Decision Making Capacity

Decision making capacity assessment is done in an adult who does not have a legal guardian.

When assessing for "competency," please note the following issues in your notes:

    1. Does the patient understand the nature of his/her condition and the treatment(s) being recommended?

    2. Does the patient understand the consequences of choosing or refusing those therapies at the time of your discussion?

    3. Can the patient rationally consider the information to compare benefits and risks in an organized fashion?

    4. Is the patient able to make and communicate his/her choices?

The answers to above questions should be recorded in the patient's "own words" as evidence.

Procedures need to be explained to the patient in a language that he/she understands.

Ask the patient to repeat his/her understanding of the discussion.

Identify and address the patient's misperceptions and fears.

When appropriate and available, involvement of family and friends is encouraged.
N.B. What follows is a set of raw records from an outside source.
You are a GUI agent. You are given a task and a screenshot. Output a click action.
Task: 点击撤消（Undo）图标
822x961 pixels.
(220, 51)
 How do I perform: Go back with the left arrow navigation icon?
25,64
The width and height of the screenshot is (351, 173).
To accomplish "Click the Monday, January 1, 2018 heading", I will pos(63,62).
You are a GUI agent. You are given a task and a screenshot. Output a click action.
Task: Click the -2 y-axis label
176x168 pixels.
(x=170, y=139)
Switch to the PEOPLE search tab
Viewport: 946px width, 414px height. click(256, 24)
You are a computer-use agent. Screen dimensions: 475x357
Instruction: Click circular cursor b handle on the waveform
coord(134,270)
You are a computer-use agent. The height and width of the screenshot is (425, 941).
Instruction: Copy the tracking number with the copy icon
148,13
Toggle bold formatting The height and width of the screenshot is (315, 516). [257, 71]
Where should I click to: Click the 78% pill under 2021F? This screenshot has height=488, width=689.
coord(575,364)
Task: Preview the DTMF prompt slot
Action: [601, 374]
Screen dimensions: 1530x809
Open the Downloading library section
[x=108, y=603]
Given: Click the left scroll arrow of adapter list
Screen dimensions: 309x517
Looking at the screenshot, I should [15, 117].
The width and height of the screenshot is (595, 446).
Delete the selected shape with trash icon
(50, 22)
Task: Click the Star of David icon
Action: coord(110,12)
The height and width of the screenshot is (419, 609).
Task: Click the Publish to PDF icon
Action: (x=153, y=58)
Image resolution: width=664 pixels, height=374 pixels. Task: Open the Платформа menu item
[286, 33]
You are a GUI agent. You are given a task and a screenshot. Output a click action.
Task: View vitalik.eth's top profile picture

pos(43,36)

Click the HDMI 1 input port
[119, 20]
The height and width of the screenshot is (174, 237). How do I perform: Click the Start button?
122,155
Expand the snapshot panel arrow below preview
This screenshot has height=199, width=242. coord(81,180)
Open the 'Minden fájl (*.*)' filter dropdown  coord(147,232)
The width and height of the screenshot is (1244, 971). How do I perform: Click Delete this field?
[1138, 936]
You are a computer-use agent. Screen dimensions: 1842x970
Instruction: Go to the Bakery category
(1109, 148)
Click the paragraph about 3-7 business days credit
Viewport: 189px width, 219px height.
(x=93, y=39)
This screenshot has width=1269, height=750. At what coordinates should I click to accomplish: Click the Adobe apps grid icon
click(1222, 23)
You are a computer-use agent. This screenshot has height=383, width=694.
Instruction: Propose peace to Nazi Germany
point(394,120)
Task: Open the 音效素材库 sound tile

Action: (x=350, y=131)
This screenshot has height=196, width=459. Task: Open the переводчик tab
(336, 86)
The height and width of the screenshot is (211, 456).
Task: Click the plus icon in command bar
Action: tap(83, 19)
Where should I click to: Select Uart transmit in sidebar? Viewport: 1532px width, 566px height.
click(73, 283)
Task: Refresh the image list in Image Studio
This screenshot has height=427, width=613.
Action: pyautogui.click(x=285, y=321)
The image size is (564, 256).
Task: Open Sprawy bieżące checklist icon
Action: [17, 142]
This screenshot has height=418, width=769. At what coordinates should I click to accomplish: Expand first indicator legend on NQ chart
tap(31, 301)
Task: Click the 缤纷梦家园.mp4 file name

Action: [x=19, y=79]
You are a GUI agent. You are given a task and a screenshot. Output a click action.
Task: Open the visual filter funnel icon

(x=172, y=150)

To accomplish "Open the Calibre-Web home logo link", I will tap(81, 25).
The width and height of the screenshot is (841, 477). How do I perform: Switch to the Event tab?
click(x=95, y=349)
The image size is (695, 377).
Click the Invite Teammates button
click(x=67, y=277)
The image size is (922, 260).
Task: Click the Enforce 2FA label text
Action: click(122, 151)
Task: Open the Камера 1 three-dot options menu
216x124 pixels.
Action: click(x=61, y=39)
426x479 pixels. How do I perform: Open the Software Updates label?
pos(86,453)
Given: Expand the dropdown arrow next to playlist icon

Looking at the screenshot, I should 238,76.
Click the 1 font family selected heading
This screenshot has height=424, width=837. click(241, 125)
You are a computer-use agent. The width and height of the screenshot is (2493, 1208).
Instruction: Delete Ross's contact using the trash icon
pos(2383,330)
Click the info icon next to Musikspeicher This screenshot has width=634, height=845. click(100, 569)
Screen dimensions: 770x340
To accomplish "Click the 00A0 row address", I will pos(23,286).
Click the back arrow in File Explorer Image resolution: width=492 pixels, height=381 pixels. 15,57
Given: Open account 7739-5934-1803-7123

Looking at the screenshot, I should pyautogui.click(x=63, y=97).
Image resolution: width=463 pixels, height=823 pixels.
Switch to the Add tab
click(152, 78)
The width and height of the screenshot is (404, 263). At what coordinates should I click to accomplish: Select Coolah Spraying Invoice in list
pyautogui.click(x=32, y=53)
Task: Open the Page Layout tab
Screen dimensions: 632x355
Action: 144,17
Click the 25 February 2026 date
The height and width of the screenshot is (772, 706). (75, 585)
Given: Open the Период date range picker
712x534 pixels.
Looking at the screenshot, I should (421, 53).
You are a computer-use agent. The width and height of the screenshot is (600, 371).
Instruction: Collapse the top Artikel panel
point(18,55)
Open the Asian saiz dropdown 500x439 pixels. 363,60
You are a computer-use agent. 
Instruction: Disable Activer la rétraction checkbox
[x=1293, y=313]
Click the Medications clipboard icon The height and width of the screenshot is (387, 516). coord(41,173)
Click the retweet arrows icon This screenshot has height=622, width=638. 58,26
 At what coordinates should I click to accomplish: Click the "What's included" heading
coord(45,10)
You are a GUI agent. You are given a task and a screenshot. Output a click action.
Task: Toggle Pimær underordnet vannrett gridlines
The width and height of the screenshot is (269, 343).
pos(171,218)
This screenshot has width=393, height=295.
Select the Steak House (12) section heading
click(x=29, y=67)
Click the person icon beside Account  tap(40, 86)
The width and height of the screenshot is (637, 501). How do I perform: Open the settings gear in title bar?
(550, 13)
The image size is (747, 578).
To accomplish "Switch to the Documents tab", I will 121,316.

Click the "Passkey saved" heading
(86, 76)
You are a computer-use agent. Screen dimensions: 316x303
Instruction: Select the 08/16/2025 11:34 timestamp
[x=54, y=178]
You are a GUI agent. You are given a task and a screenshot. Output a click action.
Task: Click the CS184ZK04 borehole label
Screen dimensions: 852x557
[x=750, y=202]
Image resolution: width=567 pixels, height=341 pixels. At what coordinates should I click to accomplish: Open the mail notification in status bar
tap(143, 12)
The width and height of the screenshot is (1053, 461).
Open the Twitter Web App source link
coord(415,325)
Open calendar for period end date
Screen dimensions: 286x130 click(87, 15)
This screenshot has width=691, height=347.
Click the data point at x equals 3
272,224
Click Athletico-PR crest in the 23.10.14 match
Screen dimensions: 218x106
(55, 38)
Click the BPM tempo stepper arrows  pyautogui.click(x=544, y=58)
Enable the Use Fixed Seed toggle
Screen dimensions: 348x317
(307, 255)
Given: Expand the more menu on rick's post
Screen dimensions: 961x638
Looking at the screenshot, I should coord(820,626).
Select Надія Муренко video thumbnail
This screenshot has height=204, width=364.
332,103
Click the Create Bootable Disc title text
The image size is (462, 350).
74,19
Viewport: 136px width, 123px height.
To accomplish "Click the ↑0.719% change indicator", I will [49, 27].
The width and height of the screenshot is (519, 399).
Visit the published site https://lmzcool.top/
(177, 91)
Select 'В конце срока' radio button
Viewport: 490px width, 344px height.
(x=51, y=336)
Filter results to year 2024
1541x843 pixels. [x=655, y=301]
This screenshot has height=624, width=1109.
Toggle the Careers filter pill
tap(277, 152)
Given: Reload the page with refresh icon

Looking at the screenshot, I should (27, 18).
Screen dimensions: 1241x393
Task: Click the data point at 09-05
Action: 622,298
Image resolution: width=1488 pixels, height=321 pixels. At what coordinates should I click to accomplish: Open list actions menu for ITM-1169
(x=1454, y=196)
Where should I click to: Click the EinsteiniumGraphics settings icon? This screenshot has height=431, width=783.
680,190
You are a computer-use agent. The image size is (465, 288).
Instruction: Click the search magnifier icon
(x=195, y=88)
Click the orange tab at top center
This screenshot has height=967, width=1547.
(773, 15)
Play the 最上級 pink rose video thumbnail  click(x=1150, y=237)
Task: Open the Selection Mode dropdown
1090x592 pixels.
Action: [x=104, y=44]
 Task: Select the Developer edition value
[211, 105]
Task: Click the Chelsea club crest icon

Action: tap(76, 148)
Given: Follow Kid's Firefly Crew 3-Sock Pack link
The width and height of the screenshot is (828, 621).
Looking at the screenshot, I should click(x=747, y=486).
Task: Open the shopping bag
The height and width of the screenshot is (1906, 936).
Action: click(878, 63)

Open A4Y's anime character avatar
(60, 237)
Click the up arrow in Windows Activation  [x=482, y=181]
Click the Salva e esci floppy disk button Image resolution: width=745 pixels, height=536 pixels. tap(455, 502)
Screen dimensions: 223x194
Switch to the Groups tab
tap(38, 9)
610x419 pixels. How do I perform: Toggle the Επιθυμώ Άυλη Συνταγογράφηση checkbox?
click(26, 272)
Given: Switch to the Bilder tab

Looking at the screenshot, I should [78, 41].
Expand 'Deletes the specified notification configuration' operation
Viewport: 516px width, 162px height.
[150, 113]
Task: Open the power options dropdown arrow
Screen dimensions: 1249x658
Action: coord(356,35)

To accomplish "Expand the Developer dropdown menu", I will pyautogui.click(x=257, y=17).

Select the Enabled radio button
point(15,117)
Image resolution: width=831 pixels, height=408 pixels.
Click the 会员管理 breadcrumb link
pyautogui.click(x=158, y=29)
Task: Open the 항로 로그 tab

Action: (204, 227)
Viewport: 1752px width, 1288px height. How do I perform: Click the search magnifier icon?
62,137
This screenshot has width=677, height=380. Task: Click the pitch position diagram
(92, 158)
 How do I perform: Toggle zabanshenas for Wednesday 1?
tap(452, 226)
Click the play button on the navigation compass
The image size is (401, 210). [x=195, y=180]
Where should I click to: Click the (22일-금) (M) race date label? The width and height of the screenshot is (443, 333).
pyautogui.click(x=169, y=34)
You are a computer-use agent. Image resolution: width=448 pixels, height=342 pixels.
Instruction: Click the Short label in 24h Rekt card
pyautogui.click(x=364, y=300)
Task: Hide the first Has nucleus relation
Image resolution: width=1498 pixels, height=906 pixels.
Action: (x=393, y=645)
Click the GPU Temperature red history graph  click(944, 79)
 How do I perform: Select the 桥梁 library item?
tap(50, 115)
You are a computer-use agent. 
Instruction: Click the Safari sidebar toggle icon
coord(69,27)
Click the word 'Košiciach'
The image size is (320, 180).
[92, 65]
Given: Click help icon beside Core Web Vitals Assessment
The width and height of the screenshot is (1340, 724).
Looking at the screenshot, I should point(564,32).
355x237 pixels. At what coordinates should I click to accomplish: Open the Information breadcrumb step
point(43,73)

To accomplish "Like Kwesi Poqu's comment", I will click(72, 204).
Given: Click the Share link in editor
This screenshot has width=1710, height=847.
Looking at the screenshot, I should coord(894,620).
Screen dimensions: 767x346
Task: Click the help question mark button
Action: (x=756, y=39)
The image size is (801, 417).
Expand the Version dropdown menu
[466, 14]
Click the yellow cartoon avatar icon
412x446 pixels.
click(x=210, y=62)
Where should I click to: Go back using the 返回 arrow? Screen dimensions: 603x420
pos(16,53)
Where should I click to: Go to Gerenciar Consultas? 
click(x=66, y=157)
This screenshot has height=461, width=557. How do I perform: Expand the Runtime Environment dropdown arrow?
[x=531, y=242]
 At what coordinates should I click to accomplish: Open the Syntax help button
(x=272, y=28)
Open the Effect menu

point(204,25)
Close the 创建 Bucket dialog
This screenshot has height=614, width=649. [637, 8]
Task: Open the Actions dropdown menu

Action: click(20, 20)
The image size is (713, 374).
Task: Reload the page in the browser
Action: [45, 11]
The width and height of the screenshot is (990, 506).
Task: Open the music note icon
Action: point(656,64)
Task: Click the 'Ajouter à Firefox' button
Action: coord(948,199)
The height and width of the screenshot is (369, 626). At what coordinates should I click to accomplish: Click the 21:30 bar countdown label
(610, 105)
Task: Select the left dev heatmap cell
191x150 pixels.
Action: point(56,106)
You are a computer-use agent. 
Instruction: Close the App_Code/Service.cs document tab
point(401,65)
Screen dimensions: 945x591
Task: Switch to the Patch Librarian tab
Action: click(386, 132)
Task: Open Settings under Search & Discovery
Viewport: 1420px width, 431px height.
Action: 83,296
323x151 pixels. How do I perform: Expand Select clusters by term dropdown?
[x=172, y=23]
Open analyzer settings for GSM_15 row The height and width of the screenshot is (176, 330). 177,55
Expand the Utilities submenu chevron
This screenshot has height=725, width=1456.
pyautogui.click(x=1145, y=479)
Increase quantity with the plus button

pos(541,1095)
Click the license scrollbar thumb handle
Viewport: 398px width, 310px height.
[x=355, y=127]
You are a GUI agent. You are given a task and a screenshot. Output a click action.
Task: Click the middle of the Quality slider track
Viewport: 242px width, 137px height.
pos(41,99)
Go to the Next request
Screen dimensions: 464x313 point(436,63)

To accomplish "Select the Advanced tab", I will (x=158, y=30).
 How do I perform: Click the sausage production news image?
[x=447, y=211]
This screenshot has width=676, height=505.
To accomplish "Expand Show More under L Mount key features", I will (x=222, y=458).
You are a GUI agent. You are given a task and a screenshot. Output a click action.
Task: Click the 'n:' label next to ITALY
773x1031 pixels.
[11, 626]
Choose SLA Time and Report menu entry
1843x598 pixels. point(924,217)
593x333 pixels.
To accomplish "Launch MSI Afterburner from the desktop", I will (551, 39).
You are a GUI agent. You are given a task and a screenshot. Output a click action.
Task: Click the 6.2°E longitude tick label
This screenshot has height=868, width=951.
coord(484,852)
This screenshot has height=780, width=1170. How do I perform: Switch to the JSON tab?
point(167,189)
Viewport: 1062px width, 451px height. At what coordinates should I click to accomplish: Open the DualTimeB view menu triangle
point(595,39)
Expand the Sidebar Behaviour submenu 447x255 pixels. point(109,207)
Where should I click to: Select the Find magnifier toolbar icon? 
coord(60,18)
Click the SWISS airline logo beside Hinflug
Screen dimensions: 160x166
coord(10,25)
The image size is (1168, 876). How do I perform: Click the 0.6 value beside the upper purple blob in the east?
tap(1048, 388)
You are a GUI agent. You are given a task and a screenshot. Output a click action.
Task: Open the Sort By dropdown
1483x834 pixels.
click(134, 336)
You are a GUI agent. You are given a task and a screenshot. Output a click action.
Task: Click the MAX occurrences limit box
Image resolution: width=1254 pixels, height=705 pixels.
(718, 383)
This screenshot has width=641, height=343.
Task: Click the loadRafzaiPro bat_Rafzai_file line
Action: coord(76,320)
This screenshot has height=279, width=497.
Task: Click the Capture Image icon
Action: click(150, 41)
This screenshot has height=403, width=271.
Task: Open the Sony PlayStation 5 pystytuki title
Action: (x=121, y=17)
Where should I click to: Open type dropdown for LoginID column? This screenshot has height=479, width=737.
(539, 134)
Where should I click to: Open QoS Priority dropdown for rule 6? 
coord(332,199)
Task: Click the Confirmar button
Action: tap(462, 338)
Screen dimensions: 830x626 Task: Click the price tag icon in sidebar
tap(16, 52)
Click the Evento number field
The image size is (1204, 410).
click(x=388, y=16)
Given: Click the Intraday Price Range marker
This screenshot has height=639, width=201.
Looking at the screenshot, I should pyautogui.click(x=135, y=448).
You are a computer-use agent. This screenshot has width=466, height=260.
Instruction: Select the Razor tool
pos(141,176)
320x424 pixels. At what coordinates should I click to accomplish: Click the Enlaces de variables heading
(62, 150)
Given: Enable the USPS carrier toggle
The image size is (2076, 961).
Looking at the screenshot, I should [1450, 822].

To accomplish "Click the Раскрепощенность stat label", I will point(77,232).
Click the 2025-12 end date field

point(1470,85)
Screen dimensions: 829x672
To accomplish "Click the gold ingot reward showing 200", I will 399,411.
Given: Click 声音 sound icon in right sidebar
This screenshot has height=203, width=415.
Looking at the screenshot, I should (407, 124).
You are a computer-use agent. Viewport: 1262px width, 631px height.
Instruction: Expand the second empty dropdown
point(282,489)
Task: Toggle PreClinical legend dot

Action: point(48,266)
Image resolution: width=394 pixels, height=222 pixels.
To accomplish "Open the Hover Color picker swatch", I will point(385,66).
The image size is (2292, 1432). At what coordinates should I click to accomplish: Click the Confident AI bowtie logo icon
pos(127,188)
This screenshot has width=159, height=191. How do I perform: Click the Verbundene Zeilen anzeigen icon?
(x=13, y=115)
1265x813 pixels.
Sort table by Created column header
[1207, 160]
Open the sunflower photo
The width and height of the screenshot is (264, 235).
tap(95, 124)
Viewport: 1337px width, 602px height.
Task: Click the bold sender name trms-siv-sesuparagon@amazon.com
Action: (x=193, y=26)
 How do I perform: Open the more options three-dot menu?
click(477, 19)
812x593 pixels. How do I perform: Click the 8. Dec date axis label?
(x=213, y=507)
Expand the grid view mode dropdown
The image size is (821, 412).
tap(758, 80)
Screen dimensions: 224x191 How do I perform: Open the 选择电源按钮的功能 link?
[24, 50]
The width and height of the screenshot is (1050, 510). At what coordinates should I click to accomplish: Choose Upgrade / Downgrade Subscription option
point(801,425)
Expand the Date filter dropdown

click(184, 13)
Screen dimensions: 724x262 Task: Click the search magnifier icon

This is a recommended minimum requirement to be documented in the chart for "competency" assessments; please avoid using the word competent or incompetent in your notes. The note should read something like: "Based on the above findings, it is my clinical opinion that this patient is (or is not) able to fully participate in decision making about his/her medical care at this time."

For transient conditions (e.g., delirium), if there is no urgency to the situation, consider revisiting the issue at a later time following treatment. For more permanent conditions (e.g., Alzheimer's), recommended legal guardianship be pursued, even if on a temporary basis.

If a patient has executed an Advanced Directive or Durable Power of Attorney, document that a surrogate decision maker needs to be consulted.